[[ SUPPLIED ENTRIES, beginning ]]
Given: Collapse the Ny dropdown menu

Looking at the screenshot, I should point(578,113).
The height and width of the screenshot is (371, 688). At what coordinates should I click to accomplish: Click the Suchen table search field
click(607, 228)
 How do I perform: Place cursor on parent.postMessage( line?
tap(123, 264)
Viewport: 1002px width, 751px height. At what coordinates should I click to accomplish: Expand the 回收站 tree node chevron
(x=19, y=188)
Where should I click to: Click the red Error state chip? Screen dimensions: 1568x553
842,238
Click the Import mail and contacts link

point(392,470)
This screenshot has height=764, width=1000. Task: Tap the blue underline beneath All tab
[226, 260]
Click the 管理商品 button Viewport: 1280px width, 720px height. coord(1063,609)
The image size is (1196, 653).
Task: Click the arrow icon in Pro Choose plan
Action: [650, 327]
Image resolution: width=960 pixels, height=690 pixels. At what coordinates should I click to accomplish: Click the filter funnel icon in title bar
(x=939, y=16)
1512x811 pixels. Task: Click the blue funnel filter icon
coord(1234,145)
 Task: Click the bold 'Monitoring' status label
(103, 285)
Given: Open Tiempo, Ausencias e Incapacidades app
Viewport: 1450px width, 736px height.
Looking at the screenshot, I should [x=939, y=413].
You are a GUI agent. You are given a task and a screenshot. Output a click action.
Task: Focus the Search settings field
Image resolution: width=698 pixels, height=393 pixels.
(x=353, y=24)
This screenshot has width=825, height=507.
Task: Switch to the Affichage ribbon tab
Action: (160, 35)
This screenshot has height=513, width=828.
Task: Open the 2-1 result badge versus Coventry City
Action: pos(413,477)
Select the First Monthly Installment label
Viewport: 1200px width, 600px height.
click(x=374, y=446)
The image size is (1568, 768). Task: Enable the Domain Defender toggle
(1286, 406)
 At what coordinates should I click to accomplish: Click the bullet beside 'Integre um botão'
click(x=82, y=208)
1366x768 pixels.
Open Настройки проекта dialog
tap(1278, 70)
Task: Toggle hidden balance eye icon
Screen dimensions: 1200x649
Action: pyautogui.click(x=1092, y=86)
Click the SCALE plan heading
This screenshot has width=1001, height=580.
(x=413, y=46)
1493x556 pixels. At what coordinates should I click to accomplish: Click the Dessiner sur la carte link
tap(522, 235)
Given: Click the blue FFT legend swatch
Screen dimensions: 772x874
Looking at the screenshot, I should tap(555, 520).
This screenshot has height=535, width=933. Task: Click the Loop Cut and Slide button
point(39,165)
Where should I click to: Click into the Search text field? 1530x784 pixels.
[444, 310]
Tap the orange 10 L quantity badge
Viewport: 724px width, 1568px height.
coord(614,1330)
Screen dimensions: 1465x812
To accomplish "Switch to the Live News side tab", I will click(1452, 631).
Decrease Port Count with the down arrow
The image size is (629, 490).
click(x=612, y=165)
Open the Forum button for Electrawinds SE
[[ SUPPLIED ENTRIES, end ]]
WHAT IS NEEDED: From the entries above, give again exactly the lines running from the line with "1512x811 pixels. Task: Click" to the line with "Given: Click the blue FFT legend swatch"; include both of those lines.

SOLUTION TO THIS TASK:
1512x811 pixels. Task: Click the blue funnel filter icon
coord(1234,145)
 Task: Click the bold 'Monitoring' status label
(103, 285)
Given: Open Tiempo, Ausencias e Incapacidades app
Viewport: 1450px width, 736px height.
Looking at the screenshot, I should [x=939, y=413].
You are a GUI agent. You are given a task and a screenshot. Output a click action.
Task: Focus the Search settings field
Image resolution: width=698 pixels, height=393 pixels.
(x=353, y=24)
This screenshot has width=825, height=507.
Task: Switch to the Affichage ribbon tab
Action: (160, 35)
This screenshot has height=513, width=828.
Task: Open the 2-1 result badge versus Coventry City
Action: pos(413,477)
Select the First Monthly Installment label
Viewport: 1200px width, 600px height.
click(x=374, y=446)
The image size is (1568, 768). Task: Enable the Domain Defender toggle
(1286, 406)
 At what coordinates should I click to accomplish: Click the bullet beside 'Integre um botão'
click(x=82, y=208)
1366x768 pixels.
Open Настройки проекта dialog
tap(1278, 70)
Task: Toggle hidden balance eye icon
Screen dimensions: 1200x649
Action: pyautogui.click(x=1092, y=86)
Click the SCALE plan heading
This screenshot has width=1001, height=580.
(x=413, y=46)
1493x556 pixels. At what coordinates should I click to accomplish: Click the Dessiner sur la carte link
tap(522, 235)
Given: Click the blue FFT legend swatch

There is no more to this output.